Wow! Hard to believe that the most important subject of subwoofers has gone a full month with no posts. So I thought I'd pick on Alien's comment to generate some additional discussion.

Let's assume that Alien was talking about stacking identical subs. To my point of view, that has the benefit of increasing output across all frequencies served by those subs; or another way of looking at it is that at any given level of total bass output in the subs' range, each sub is having to work less hard. Stacking also preserves floor space.

But I doubt that it does anything with respect to one benefit of multiple (again in this case, to simplify discussion, identical) subs: smoothing out of bass response throughout the room.

I do suppose that stacking could lead to bass extension - but only if some form of room correction / EQ were used. (Reason: more output across the entire range means more output at lowest frequencies reproduced.

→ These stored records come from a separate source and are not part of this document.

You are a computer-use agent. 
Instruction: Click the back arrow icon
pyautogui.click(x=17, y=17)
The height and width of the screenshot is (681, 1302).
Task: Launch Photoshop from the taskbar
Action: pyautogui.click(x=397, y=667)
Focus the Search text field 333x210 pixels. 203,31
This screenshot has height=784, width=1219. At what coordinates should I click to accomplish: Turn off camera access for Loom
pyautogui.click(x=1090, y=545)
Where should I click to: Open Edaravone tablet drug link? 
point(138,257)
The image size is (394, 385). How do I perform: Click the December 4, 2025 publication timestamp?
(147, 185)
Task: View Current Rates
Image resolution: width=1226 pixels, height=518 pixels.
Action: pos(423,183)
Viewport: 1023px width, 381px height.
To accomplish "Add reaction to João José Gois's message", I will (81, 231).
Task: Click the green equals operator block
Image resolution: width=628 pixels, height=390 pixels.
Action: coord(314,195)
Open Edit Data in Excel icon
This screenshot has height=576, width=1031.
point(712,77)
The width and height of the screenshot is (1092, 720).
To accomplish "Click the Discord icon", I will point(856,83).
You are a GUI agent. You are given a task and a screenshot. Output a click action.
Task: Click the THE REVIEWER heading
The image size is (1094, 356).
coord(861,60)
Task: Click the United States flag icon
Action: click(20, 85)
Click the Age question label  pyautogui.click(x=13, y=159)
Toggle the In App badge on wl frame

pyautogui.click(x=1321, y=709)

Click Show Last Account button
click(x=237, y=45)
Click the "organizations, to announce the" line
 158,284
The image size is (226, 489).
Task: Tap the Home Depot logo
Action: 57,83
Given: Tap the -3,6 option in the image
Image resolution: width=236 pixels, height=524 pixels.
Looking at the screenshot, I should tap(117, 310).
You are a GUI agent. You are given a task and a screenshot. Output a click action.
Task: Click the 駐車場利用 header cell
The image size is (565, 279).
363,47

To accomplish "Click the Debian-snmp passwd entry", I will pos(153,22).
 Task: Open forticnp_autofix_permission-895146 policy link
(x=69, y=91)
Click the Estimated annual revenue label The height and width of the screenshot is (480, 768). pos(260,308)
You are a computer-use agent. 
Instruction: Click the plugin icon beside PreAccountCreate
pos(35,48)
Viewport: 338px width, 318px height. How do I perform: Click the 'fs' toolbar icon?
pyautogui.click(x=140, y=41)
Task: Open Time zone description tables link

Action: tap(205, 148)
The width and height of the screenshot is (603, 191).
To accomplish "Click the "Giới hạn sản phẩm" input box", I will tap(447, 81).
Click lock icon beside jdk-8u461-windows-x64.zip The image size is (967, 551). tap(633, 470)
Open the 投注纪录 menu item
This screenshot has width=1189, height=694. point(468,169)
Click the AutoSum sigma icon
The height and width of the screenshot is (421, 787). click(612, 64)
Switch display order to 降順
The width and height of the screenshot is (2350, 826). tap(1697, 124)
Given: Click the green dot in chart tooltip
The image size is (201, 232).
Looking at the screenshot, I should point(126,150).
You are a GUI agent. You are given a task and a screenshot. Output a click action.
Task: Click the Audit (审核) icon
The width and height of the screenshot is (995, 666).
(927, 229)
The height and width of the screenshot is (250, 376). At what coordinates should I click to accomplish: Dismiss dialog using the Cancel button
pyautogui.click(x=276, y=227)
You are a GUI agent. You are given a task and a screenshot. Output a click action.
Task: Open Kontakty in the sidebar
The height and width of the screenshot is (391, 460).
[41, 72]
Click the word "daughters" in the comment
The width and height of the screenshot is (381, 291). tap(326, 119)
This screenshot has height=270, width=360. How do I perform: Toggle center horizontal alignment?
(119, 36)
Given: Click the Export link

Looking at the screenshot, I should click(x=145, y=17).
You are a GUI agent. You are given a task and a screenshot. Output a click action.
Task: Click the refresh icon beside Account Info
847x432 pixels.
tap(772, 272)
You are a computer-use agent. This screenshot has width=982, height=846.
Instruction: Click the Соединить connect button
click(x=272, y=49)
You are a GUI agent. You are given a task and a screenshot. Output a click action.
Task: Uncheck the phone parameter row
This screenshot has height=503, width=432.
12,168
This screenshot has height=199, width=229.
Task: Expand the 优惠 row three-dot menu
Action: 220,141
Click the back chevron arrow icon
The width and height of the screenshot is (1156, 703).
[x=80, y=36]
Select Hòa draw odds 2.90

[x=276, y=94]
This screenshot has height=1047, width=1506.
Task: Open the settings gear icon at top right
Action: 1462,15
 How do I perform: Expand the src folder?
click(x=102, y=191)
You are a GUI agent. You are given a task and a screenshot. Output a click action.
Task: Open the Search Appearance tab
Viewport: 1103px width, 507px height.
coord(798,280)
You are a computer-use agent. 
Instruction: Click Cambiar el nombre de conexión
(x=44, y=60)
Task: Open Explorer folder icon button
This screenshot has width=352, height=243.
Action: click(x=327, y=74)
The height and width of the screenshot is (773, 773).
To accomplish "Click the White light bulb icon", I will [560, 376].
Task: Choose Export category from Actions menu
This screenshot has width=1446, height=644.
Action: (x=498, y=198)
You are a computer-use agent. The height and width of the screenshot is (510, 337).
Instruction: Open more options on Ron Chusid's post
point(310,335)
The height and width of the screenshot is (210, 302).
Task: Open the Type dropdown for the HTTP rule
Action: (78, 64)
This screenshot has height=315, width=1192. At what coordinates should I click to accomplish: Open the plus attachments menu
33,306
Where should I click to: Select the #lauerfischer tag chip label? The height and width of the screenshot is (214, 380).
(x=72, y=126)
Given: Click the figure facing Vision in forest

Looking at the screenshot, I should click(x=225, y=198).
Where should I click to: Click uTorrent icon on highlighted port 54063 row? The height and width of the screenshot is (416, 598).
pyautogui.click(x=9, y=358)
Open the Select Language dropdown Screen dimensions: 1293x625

Where output might be down by say 6dB at a given low frequency, it may now be down by only 3dB. But since output is also up at higher frequencies, EQ/correction would come in handy to knock those back to achieve a flatter response across the entire range. At least the way I see it.)

I think that if space permits, the much better approach would be to distribute the subs around the room to find an arrangement that yields the best comibination of extension, level, and smoothness (to cite what I think are the three objectives of the exercise.)

These comments are to be taken in the context of the Butterworth S&V article an his findings stated therein.

But of course there's also a ton a variations (and variables) when you start talking about non-identical multiple subs - like Matt and I use.

Jeff Mackwood
 

Randy

Well-Known Member
Famous
From the article they said 4 identical subs located in the centers of the 4 walls was optimal fro smoothing out response. Then, 4 identical subs in the 4 corners was next.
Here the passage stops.